Author: John Richard Edwards
Publisher: Routledge
Published: 2020-04-15
Total Pages: 786
ISBN-13: 1351238868
DOWNLOAD EBOOKThe Routledge Companion to Accounting History presents a single-volume synthesis of research in this expanding field, exploring and analysing accounting from ancient civilisations to the modern day. No longer perceived as the narrow study of how a mysterious technique was used in past, the scope of accounting history has widened substantially. This revised and updated volume moves beyond the history of accounting technologies, accounting theories and practices and the accountants who applied them. Expert contributors from around the world explore the interfaces between accounting and the economy, society, culture and the polity. Accounting history is shown to offer important insights into such disparate phenomena as the evolution of capitalism, control of labour, gender and family relationships, racial exploitation, the operation of religious organisations, and the functioning of the state. Illuminating the foundation and development of accounting systems, this updated, classic book opens the field to a new generation of accounting scholars and historians around the world.

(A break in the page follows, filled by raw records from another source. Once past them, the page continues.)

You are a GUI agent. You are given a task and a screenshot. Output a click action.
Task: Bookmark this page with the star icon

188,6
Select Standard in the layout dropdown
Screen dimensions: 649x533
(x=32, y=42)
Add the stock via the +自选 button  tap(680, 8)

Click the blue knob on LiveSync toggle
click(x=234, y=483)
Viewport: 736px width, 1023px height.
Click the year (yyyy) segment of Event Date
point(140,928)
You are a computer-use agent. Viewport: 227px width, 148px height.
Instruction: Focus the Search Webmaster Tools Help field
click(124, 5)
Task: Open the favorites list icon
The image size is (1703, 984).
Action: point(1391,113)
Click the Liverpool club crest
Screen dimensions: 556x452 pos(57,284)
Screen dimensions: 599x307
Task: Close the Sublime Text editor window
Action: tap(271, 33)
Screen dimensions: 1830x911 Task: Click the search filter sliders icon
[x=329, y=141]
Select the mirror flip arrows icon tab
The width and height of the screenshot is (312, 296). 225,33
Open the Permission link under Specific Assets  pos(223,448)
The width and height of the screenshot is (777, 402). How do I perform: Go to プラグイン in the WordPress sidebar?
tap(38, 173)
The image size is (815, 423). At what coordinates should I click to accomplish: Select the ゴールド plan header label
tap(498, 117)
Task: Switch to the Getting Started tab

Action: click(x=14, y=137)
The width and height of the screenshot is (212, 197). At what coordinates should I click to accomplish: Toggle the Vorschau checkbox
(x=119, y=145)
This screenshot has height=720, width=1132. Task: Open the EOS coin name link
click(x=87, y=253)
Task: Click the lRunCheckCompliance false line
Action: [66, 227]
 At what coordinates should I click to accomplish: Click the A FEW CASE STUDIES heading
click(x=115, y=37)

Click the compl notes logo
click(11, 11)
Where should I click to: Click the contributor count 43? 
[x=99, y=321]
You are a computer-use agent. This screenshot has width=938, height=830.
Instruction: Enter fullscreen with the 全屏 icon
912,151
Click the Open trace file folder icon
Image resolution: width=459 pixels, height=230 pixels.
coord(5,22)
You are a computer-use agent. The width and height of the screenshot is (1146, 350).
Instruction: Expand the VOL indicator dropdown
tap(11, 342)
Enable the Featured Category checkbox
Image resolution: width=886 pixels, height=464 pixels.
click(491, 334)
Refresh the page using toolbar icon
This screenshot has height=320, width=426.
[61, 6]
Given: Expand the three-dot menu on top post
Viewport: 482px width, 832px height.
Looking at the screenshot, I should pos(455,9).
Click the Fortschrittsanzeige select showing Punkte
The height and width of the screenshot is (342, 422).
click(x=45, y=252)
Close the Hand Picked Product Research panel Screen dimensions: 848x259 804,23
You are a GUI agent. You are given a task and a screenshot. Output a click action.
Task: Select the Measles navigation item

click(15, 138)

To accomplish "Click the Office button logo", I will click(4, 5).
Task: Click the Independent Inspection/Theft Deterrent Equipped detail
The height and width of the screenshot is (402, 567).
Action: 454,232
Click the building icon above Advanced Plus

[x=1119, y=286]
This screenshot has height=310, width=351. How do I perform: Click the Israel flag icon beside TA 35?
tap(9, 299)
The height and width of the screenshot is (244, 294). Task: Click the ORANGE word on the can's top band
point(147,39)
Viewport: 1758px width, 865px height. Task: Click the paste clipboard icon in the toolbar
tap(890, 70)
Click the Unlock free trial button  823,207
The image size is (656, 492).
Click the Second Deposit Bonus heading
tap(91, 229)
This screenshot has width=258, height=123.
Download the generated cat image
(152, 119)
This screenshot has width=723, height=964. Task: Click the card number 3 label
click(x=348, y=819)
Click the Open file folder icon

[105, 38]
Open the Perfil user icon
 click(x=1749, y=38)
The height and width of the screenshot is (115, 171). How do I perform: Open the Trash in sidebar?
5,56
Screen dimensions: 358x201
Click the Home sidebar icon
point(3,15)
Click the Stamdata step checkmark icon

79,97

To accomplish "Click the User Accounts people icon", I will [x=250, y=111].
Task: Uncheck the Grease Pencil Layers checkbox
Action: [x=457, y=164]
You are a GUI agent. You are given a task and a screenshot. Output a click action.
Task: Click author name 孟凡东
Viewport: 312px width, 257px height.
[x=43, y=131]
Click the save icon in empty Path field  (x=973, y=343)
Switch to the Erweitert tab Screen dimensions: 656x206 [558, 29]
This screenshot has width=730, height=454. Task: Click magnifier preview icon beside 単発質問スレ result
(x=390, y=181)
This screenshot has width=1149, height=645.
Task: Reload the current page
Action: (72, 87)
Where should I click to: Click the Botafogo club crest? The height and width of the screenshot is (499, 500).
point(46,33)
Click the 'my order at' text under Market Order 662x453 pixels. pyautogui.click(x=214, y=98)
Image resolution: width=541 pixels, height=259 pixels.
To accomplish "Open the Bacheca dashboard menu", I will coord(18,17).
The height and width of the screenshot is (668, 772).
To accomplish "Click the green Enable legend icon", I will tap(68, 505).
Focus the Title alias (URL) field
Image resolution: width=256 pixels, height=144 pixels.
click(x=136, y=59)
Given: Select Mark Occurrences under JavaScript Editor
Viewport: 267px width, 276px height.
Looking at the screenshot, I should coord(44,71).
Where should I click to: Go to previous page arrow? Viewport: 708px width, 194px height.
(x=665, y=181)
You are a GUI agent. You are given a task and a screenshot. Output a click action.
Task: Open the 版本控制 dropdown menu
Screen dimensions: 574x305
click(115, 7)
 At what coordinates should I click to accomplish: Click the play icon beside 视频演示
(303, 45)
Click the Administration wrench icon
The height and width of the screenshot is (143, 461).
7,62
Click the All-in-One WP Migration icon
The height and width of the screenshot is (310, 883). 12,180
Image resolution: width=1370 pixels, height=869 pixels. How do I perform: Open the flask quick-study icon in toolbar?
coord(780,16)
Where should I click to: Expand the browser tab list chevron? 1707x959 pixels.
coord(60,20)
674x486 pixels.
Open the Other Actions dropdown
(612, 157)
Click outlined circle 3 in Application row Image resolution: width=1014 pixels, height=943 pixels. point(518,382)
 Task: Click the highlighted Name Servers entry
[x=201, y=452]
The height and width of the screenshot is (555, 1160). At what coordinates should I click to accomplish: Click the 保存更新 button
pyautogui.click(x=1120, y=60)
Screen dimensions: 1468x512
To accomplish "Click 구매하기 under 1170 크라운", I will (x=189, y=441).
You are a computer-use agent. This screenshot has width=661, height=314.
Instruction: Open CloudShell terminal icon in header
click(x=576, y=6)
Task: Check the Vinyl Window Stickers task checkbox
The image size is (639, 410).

Author: Patrizia Kokot-Blamey
Publisher: Oxford University Press
Published: 2023-07-19
Total Pages: 225
ISBN-13: 0198880960
DOWNLOAD EBOOKAccountancy is an elite profession, wielding its influence in every step we take in business and political life, from takeover to bankruptcies and from Brexit to war: we need accountants to help us see the bigger picture and to enable us to trust one another in public life. But for much of the profession's history, women were excluded from it and, while we have seen great advances in women's access to the profession, women remain significantly underrepresented at the top of the hierarchy and amid partnership ranks across the industry and globally. Importantly, there are noteworthy differences in the severity of this underrepresentation across national borders which remain underexplored. Gendered Hierarchies of Dependency considers this underrepresentation of women at partnership level cross-nationally and through a feminist lens, analysing interviews with female partners in Germany and the United Kingdom. In doing so, Kokot-Blamey innovatively merges insights from accountancy and organization studies, political economy, and the feminist ethics of care literature to contribute to contemporary debates about women at work, neoliberalism and the capitalist fiction of the autonomous self. Beyond career advancement to partnership, Kokot-Blamey examines several timely issues such as the persistence of discrimination and sexism at work, motherhood, and weathering recessions and economic crises in accountancy. Revealing important insights into the day-to-day working and private lives of modern elites, this book shows how hierarchies are negotiated differently across borders, but that the outcomes are always gendered.